Superare le balbuzie Parma

La balbuzie detta anche balbettamento, dislalia, disfemia o disartria funzionale è un disturbo del linguaggio caratterizzato dalla fluenza interrotta e da involontarie ripetizioni e prolungamenti di suoni, sillabe, parole o frasi, con frequenti pause o blocchi in cui la persona che balbetta non è in grado di esprimere verbalmente, in modo continuo, un pensiero o un concetto, nonostante lo abbia già formulato mentalmente. La locuzione utilizzata per questi blocchi è “disfluenze verbali”. Questo è associato a un impatto psicologico negativo che può portare il disfluente allo sviluppare stati d’ansia, fobie specifiche, forme di evitamento, forme di depressione e isolamento auto-imposto, in relazione agli episodi traumatici vissuti.

Superare le balbuzie e l’impatto emotivo Parma

superare-le-balbuzie-parmaLe conseguenze psicologiche della balbuzie non sono da sottovalutare. Il balbuziente ha a che fare con il suo problema in qualunque ambito. Non a caso il disturbo può complicare l’inserimento del soggetto colpito in ambito scolastico e lavorativo. Spesso durante l’infanzia e l’adolescenza il balbuziente è bersaglio di fenomeni di bullismo, in quanto il soggetto colpito non è in grado di difendersi verbalmente, e questo va ad appesantire la situazione di sofferenza che il disturbo di per sé causa. Esso non è generalmente un problema di produzione fisica dei suoni delle parole o di trasformazione dei pensieri in parole e nonostante una diffusa credenza popolare, la balbuzie non è sintomo di scarsa intelligenza. Infatti al di fuori della loro difficoltà di parola, le persone che balbettano sono assolutamente ‘normali’ nel senso clinico del termine.

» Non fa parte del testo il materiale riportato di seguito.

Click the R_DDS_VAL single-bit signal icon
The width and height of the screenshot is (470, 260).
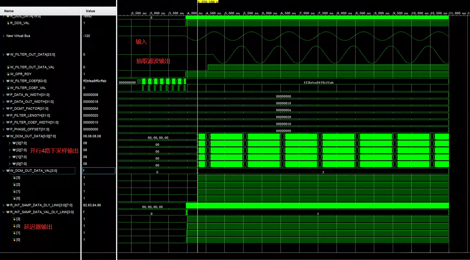(x=8, y=23)
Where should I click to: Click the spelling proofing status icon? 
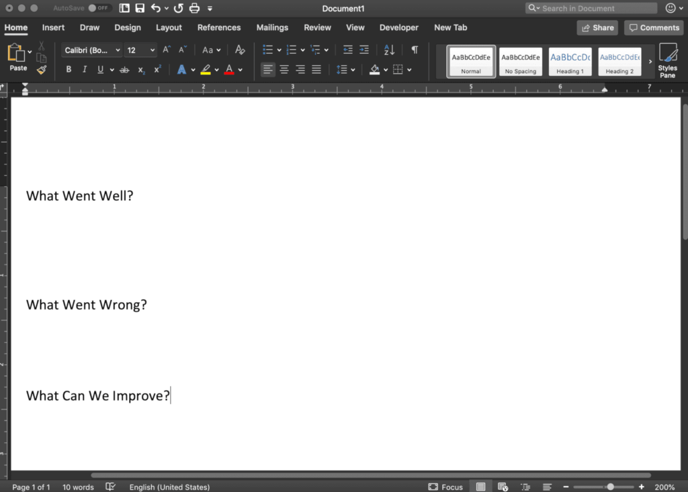pos(111,487)
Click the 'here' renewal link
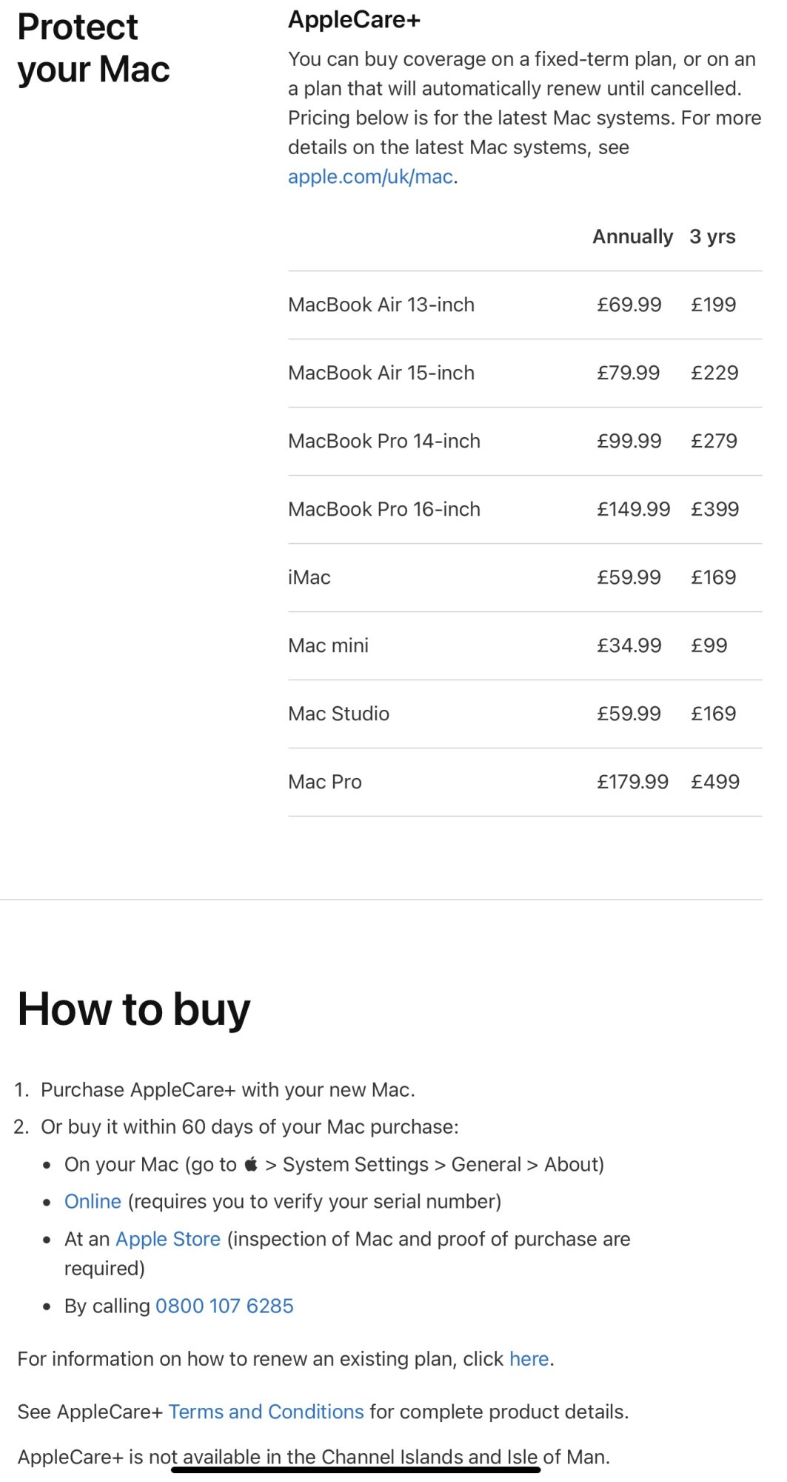Image resolution: width=787 pixels, height=1482 pixels. pos(529,1359)
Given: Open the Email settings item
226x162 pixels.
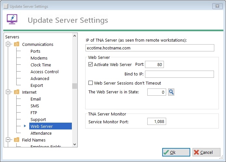Looking at the screenshot, I should [35, 99].
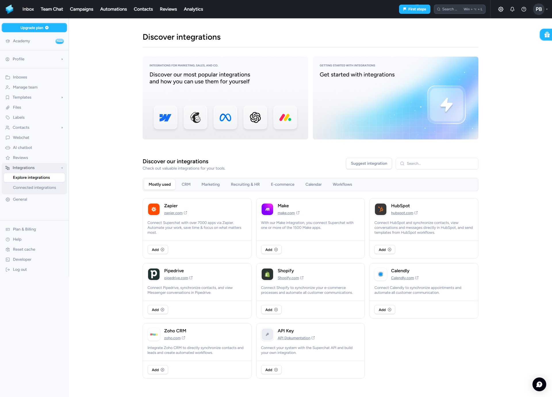Switch to the CRM tab

pyautogui.click(x=186, y=184)
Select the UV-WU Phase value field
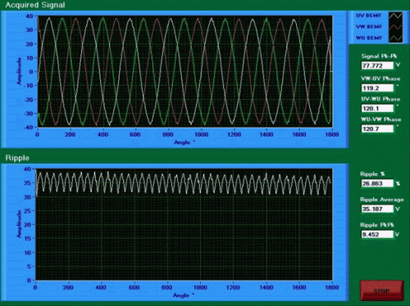The width and height of the screenshot is (410, 306). 377,109
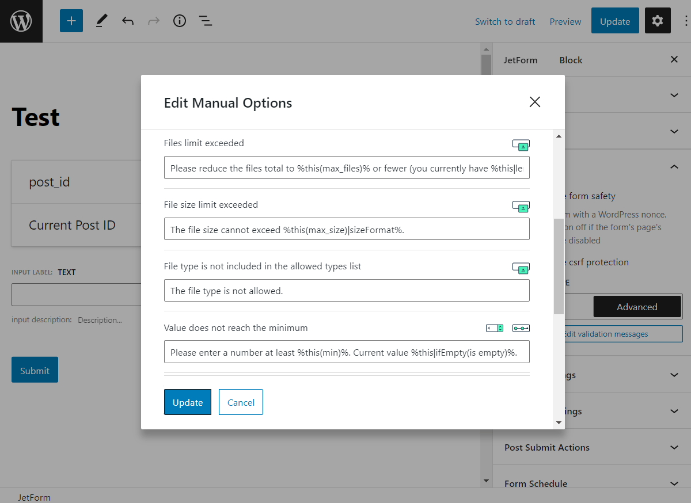Open the block inserter

click(x=71, y=21)
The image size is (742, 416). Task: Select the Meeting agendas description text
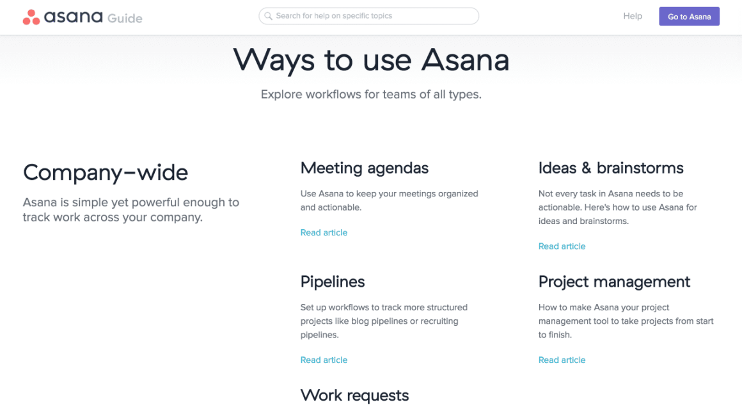coord(389,200)
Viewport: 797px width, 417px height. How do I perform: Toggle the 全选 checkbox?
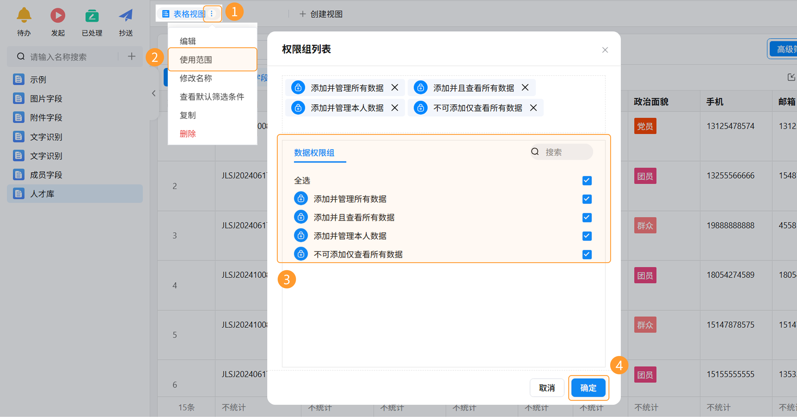587,180

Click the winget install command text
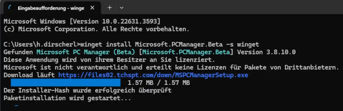point(170,44)
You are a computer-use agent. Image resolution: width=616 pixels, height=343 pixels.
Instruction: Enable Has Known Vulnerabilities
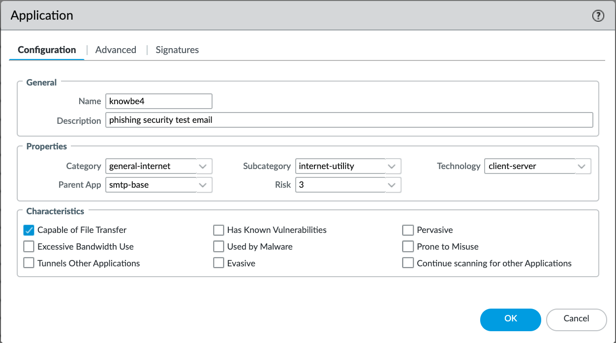[x=218, y=230]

L’impatto causato dalla balbuzie sullo stato emozionale e funzionale della persona può essere serio. Alcune di queste conseguenze passano inosservate agli ascoltatori e possono includere timore nel pronunciare specifiche vocali o consonanti, paura di essere colti dalla balbuzie in situazioni sociali, isolamento auto-imposto, ansia, evitamento, vergogna o la sensazione di perdita di controllo durante il discorso, inoltre non di rado in contesti di comunicazione verbale il balbuziente si sottopone a forte stress operando una continua sostituzione e riorganizzazione lessicale nel tentativo di evitare suoni o parole di difficile pronuncia.

La balbuzie è spesso vista come sintomo di ansia, ma in realtà non vi è correlazione in tale direzione: non è infatti l’ansia a causare la balbuzie ma viceversa, soprattutto in contesti sociali. In questo caso l’ansia raggiunge il suo picco qualora la balbuzie si sia manifestata in modalità e contesti che il balbuziente ritiene inappropriati, così come il picco d’ansia può essere quasi istantaneo, spesso diventando apparente a metà sillaba e portando un osservatore casuale a confondere l’effetto con la causa.

Ansia, depressione, scarsa autostima, nervosismo e stress non predispongono quindi di per sé la balbuzie né la causano, sebbene siano le conseguenze del vivere con una disabilità grandemente stigmatizzata e sono tutti fattori che, a loro volta, aggravano il problema, riducendo la quantità di stress necessario per innescare la balbuzie.

Tale fenomeno crea inevitabilmente un circolo vizioso per cui è stato proposto il nome di ‘sindrome del balbuziente‘. Questo disordine è inoltre variabile: in certe situazioni, tipica quella di parlare al telefono, la balbuzie può essere più o meno grave, dipendendo dal livello di ansia collegato con quella attività. I balbuzienti spesso percepiscono la propria balbuzie in modo fluttuante, come se ci fossero giorni in cui è più evidente, meno evidente o totalmente assente.